See also the slide on Custom Permissions and "Enforcing Permissions Programmatically" (https://www.owasp.org/images/c/ca/ASDC12-An_InDepth_Introduction_to_the_Android_Permissions_Modeland_How_to_Secure_MultiComponent_Applications.pdf).
Describing some possible solution to an existing problem does not change the fact that there is a clear, recognized problem with actual existing software that is widely known about and already being exploited in the real world.
You asked, "What do you mean by 'assumes apps won't be bad?'" and then I gave you an answer. Why run to change the discussion to be about how one can indeed assume apps can be bad, while ignoring the clear and obvious corollary that Google allowed those cases to exist by designing a flawed system in its rush to deliver functionality without considering what could happen?
Or are you just trolling to demand researched answers to questions you already know the answers to?
I think that that permissions window is equally bad. What does 'uses account' mean? Are you handing over your account password, your name, your address, your phone number or what?
Describing some possible solution to an existing problem does not change the fact that there is a clear, recognized problem with actual existing software that is widely known about and already being exploited in the real world.
You asked, "What do you mean by 'assumes apps won't be bad?'" and then I gave you an answer. Why run to change the discussion to be about how one can indeed assume apps can be bad, while ignoring the clear and obvious corollary that Google allowed those cases to exist by designing a flawed system in its rush to deliver functionality without considering what could happen?
Or are you just trolling to demand researched answers to questions you already know the answers to?
It's not just "some possible solution." It's using the system as designed. That intents (which, I'll concede, are unlike pipes in this regard) are integrated with a fine-grained permissions system suggests that rather than assuming that apps won't be bad, the system is designed to help the developer secure their applications against bad apps. You could, however, argue that Google should do more to educate developers in best practices instead of leaving that up to security conferences.
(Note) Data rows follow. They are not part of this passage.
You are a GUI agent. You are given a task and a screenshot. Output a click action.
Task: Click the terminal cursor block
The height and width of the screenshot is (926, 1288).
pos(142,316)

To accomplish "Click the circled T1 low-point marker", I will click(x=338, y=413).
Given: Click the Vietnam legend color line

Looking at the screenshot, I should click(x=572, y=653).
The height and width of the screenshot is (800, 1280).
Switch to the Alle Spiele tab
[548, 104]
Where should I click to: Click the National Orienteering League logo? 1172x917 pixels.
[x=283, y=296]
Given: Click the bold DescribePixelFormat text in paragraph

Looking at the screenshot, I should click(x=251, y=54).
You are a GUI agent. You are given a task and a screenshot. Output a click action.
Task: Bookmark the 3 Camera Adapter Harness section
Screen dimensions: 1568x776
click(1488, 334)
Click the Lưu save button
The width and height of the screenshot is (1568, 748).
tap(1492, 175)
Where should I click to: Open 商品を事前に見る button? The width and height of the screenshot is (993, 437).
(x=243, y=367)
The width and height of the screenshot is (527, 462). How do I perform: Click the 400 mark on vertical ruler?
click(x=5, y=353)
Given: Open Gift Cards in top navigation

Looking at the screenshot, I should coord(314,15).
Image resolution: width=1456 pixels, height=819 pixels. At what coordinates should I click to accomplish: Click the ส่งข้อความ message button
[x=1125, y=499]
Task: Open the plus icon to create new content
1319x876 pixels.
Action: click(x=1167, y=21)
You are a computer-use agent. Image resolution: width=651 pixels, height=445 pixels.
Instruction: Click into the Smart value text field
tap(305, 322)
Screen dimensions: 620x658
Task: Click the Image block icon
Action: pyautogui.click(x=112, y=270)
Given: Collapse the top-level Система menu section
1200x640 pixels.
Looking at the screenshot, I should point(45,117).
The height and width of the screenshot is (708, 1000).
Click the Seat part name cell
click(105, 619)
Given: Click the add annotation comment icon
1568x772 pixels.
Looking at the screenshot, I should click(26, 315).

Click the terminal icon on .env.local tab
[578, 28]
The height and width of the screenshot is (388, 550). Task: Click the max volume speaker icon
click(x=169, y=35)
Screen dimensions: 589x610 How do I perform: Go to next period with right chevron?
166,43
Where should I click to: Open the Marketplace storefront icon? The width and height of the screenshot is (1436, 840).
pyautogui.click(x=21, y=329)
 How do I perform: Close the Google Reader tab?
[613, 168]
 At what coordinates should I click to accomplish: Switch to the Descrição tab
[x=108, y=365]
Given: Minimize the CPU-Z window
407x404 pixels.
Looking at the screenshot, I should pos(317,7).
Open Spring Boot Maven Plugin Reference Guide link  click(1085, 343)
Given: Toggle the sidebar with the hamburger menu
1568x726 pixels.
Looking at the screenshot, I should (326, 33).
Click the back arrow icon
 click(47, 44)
Damage caused by incorrect use of a tool is not necessarily an indictment of the tool itself. If you use a sharp knife in the kitchen and cut yourself by using an improper grip, is the knife maker to blame for making the knife so sharp? If you accidentally wipe out a directory by running "rm *" at the command line, is Apple to blame for shipping a powerful command line with OS X? Is the "rm" utility flawed for accepting wildcards, when the user can easily alias "rm" to "rm -i" to prevent such an accident? You can cause great damage on your Mac with an improperly coded program. Is Apple to blame for providing all those APIs in the first place?